Pois bem, Lourenço fez uma série de trabalhos importantes como Reitor da UFPA. No entanto, em meu entendimento, duas coisas serão a marca indelével de sua passagem pela UFPA: a interiorização e a implantação da Pós-Graduação e Pesquisa em Exploração Geofísica do Petróleo. A interiorização foi bastante criticada (eu mesmo fiz críticas a ela), porém, não podemos negar que este foi um passo importante dado pela UFPA para justificar o verdadeiro sentido de seu nome – Universidade Federal do Pará -, e o seu papel histórico em termos de Amazônia. O outro fato importante, que foi a implantação da pesquisa em exploração de petróleo, graças à grande ajuda da PETROBRÁS e da competência e liderança científica incontestes do professor Carlos Alberto Dias, contudo, só poderá ser julgada na perspectiva do tempo, porém, há um excelente começo já definido.

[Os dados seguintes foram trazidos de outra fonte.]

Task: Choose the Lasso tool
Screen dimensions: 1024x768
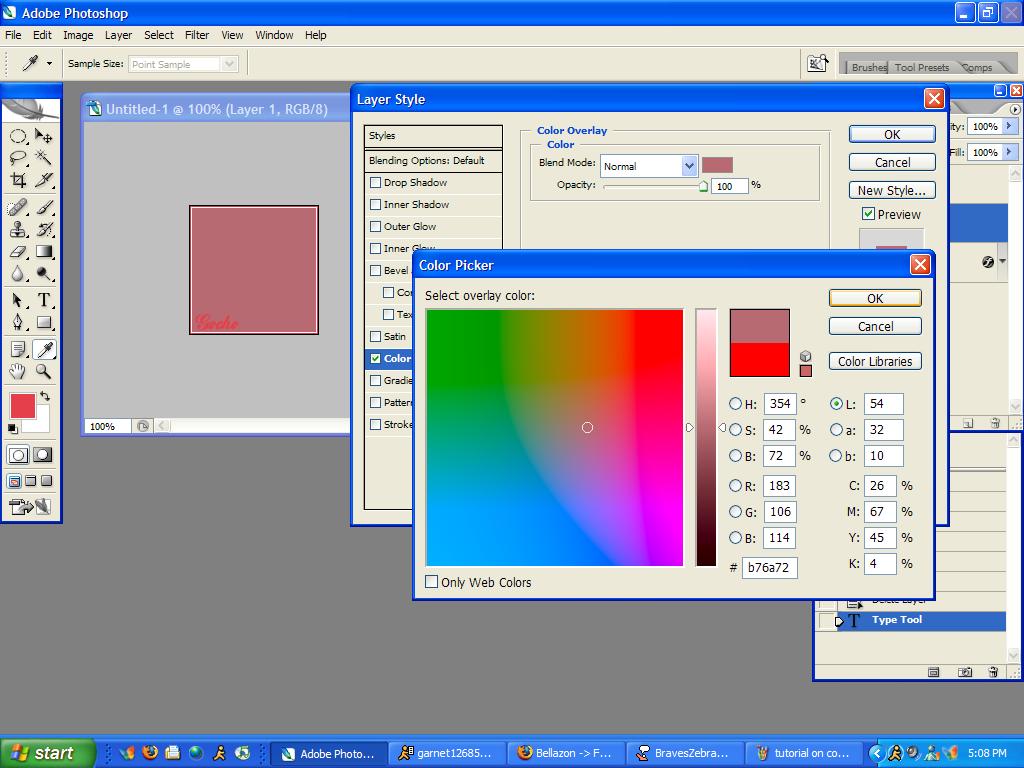Action: (x=18, y=158)
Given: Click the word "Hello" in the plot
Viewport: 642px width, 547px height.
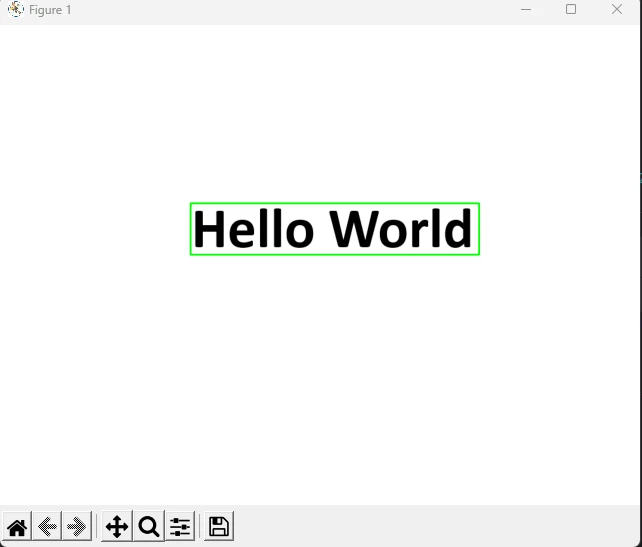Looking at the screenshot, I should 252,229.
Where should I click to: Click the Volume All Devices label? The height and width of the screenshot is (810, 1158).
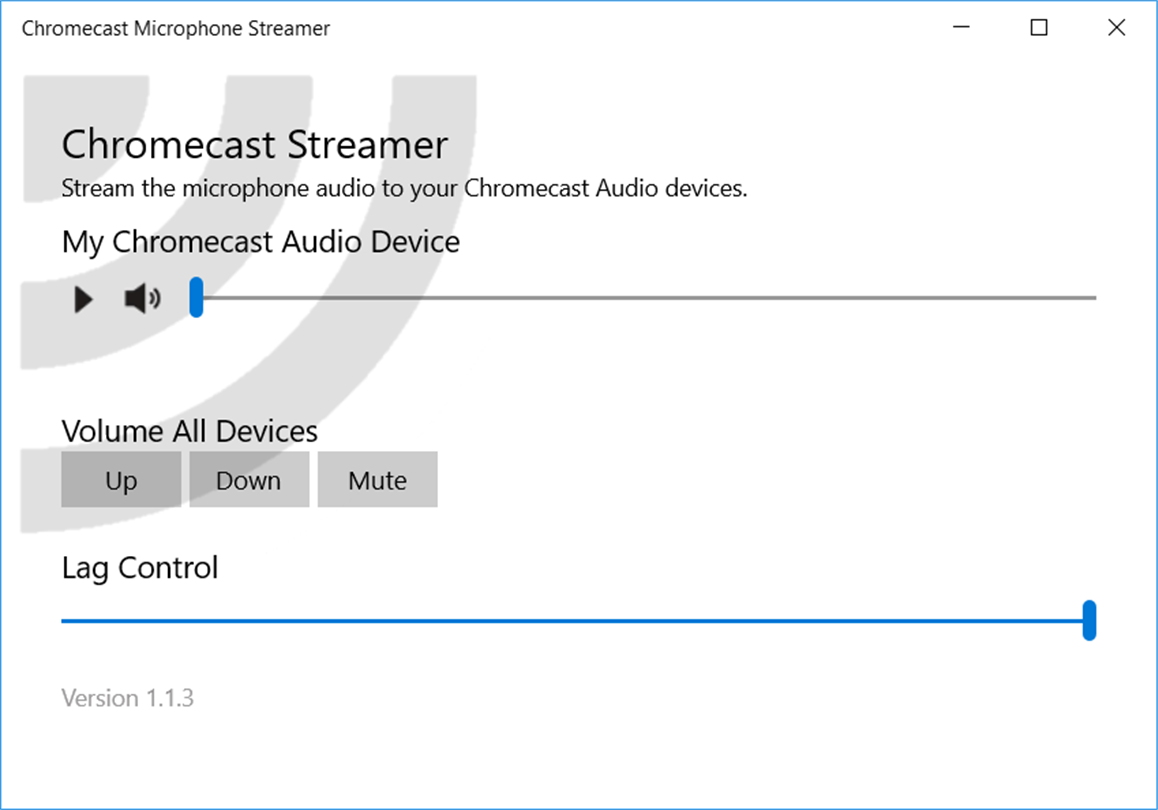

Ainda no meu entendimento, o lado negativo da administração do Lourenço foi a não realização da ESTATUINTE. Porém, assim como Einstein tentou legitimar sua Teoria Unificada, Lourenço tentou fazer a ESTATUINTE. Eu mesmo fui testemunha dessa luta no CONSEP e no CONSUN. Assim como o “momento histórico” não havia chegado para a Unificação proposta por Einstein (década de 1920), o que só ocorreu com a Teoria de ‘Gauge’ surgida na década de 1950, também o “momento histórico” não havia chegado ao Lourenço. A ESTATUINTE sairá com o professor Nilson Pinto de Oliveira, o próximo Reitor da UFPA, e sucessor de Lourenço. [Adendo (fevereiro de 2005): a ESTATUINTE ainda não foi implantada na UFPA.]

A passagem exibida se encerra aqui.